• Activity
Taking the line with "Click the Capacity column header" as the first and the line with "Click the green Reconnect" as the last, set down exactly every line in that range from the entries below, and no more.

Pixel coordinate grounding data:
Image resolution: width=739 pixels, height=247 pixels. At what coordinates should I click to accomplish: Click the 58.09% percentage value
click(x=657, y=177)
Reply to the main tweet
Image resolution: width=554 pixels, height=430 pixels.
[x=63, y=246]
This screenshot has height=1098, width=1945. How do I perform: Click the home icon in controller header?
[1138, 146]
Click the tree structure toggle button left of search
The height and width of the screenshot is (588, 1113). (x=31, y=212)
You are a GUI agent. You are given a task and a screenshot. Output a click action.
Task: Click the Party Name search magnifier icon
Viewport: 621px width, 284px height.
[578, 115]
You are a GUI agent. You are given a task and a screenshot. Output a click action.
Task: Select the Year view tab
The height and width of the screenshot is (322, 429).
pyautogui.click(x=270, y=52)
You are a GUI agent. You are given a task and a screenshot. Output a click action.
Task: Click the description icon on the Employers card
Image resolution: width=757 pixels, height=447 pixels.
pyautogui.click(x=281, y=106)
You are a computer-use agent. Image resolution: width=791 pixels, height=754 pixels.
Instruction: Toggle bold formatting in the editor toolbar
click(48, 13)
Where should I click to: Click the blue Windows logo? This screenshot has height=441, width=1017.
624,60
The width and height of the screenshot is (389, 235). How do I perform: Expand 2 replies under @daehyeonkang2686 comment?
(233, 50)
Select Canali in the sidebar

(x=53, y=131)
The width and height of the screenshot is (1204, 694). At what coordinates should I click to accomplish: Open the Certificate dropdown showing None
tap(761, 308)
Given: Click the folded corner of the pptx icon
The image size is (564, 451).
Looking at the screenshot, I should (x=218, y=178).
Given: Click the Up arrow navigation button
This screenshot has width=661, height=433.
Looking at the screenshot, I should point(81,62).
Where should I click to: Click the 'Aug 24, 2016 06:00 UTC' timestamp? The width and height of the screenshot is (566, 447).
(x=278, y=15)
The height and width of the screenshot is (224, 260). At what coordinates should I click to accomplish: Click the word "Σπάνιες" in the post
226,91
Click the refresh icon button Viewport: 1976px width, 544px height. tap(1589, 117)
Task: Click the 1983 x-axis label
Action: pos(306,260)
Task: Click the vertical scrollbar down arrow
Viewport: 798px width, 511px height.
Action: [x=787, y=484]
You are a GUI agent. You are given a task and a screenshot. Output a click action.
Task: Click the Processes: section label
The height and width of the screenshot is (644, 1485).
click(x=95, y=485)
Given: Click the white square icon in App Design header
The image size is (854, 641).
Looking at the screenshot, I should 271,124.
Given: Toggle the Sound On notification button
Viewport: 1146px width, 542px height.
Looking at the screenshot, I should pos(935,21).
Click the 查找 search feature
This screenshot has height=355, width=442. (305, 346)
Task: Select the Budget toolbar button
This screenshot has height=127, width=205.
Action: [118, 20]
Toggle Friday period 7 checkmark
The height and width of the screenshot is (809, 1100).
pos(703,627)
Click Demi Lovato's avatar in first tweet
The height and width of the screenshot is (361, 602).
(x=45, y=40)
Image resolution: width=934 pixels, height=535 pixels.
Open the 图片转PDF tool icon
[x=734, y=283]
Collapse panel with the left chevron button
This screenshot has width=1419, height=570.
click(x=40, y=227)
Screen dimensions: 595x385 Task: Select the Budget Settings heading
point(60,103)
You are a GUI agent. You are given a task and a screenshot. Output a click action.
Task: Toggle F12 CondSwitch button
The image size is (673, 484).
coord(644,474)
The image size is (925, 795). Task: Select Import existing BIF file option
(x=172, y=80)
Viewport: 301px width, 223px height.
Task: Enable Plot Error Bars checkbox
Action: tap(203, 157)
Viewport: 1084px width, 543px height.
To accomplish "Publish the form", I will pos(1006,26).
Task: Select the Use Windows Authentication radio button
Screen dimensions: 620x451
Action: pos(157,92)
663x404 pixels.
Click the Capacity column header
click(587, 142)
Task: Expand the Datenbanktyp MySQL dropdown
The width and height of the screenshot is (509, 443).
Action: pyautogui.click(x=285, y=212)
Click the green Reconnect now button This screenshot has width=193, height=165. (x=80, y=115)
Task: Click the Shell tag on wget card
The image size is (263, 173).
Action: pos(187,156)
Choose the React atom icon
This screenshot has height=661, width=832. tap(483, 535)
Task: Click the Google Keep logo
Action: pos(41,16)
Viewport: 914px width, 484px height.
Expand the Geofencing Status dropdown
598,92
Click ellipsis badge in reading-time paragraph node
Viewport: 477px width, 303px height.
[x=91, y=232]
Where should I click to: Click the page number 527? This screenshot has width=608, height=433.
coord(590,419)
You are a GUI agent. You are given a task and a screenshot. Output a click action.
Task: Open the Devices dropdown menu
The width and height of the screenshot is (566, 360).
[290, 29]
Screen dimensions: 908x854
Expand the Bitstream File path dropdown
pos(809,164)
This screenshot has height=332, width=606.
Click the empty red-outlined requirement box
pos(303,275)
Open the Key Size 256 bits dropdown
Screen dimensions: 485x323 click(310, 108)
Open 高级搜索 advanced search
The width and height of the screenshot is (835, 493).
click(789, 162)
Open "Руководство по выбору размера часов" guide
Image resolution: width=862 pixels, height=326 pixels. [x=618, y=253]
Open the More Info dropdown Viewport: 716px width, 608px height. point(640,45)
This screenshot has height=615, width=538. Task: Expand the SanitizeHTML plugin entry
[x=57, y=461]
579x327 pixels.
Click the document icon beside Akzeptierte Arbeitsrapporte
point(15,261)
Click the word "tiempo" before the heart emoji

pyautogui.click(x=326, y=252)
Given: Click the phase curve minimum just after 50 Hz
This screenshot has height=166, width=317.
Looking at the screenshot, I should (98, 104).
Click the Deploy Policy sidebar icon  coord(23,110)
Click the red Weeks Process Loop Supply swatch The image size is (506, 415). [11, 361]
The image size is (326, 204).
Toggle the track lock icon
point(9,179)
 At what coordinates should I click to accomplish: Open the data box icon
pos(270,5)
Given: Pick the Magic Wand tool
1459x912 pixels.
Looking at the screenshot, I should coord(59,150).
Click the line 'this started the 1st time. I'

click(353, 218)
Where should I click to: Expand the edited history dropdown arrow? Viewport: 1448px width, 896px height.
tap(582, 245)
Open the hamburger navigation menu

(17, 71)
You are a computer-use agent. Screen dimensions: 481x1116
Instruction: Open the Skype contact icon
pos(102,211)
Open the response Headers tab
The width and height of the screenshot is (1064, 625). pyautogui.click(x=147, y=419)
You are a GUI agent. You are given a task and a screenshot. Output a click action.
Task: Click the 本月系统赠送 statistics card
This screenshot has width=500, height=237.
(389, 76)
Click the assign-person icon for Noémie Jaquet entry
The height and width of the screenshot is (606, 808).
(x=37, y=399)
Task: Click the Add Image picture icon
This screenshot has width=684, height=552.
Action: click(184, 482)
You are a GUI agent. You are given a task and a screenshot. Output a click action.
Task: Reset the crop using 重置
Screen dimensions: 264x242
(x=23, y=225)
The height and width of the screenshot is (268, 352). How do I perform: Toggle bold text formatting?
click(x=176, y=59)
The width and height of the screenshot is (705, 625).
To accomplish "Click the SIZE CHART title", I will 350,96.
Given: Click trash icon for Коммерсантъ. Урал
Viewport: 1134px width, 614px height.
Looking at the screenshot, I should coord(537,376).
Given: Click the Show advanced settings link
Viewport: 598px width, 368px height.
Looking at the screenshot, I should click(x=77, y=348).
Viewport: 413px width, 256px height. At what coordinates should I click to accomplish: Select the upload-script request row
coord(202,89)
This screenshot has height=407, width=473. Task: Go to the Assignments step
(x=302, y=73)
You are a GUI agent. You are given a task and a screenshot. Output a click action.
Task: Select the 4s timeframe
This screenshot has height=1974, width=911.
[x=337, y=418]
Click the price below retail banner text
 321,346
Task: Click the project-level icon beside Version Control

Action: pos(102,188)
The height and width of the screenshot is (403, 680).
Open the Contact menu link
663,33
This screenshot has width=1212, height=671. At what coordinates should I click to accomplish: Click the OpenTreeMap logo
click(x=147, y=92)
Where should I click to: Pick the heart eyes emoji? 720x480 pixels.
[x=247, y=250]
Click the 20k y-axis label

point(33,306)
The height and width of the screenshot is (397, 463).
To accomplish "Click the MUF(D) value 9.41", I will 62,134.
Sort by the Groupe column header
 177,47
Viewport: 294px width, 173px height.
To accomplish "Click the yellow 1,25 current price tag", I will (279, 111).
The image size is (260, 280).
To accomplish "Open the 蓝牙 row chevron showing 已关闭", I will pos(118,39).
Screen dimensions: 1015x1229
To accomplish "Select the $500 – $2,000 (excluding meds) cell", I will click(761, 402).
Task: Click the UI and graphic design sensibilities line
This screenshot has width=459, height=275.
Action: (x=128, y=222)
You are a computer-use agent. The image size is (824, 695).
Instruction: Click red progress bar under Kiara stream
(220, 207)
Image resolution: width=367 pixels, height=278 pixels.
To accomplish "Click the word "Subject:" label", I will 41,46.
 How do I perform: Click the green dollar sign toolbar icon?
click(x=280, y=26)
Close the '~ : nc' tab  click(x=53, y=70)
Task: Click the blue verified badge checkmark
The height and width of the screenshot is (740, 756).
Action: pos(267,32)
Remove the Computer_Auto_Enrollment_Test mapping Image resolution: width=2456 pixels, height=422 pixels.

• Written response
Click the Capacity column header
click(587, 142)
Task: Expand the Datenbanktyp MySQL dropdown
The width and height of the screenshot is (509, 443).
Action: pyautogui.click(x=285, y=212)
Click the green Reconnect now button This screenshot has width=193, height=165. (x=80, y=115)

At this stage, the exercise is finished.